*Task requirements*
Please keep only the lines in the listing below that contain the string "width", treating uppercase and lowercase as different.

*Input*
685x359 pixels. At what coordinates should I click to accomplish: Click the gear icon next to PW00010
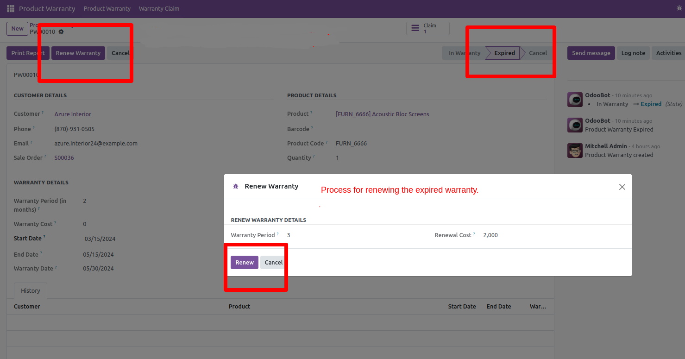pos(61,32)
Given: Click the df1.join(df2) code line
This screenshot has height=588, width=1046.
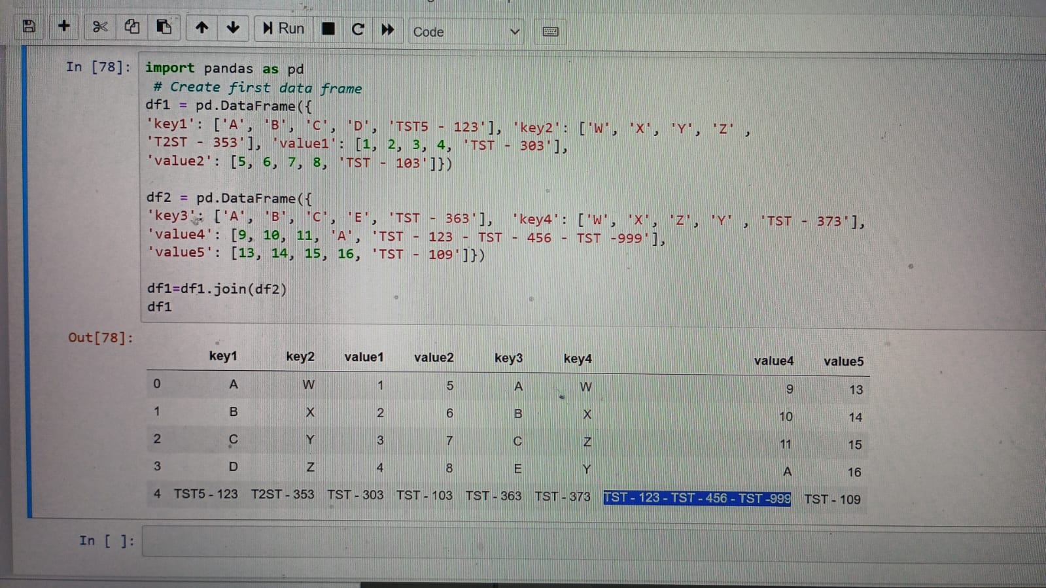Looking at the screenshot, I should tap(217, 288).
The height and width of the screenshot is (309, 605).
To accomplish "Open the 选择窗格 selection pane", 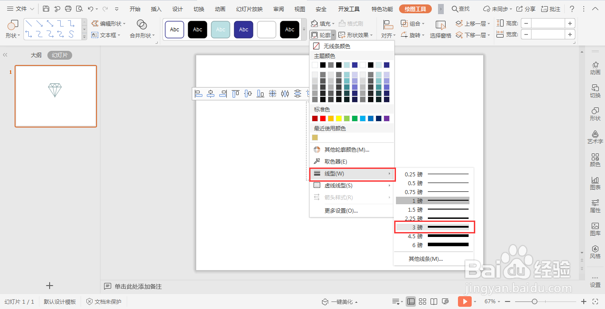I will [x=440, y=35].
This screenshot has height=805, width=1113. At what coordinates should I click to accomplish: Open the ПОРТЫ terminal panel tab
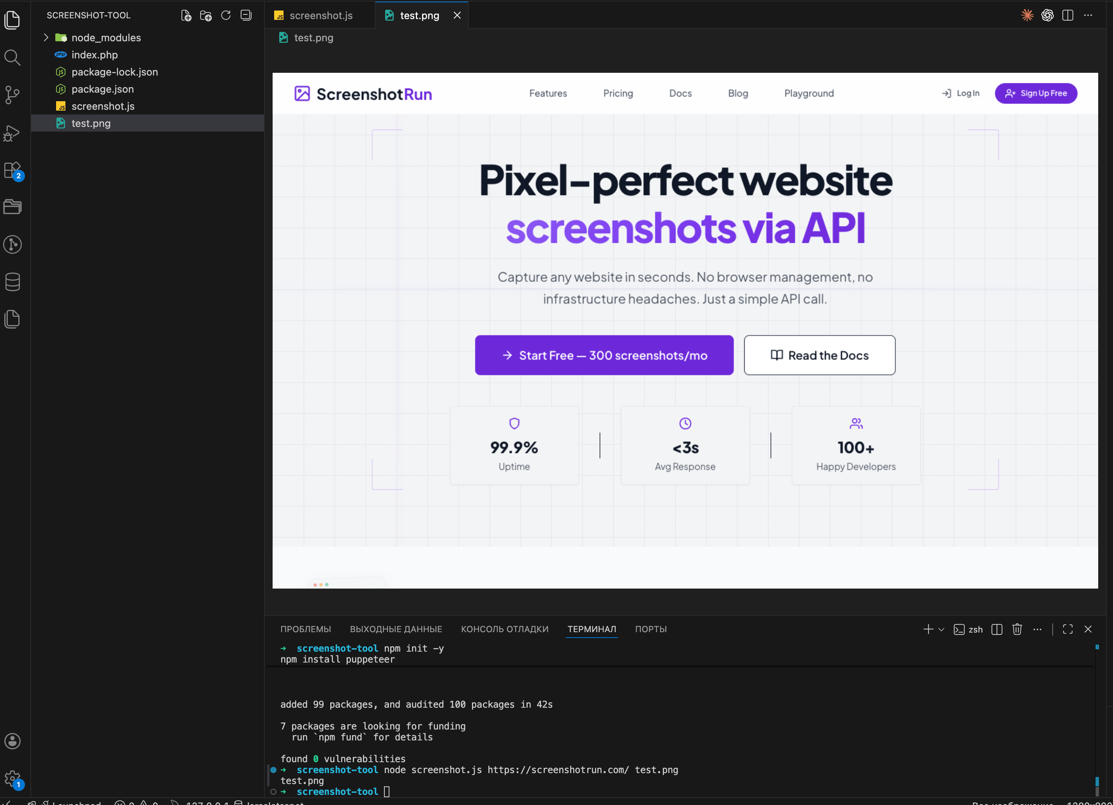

*The completed task*
This screenshot has height=588, width=1046.
The height and width of the screenshot is (309, 605).
This screenshot has height=805, width=1113. At what coordinates should I click to accomplish: Open the ПОРТЫ terminal panel tab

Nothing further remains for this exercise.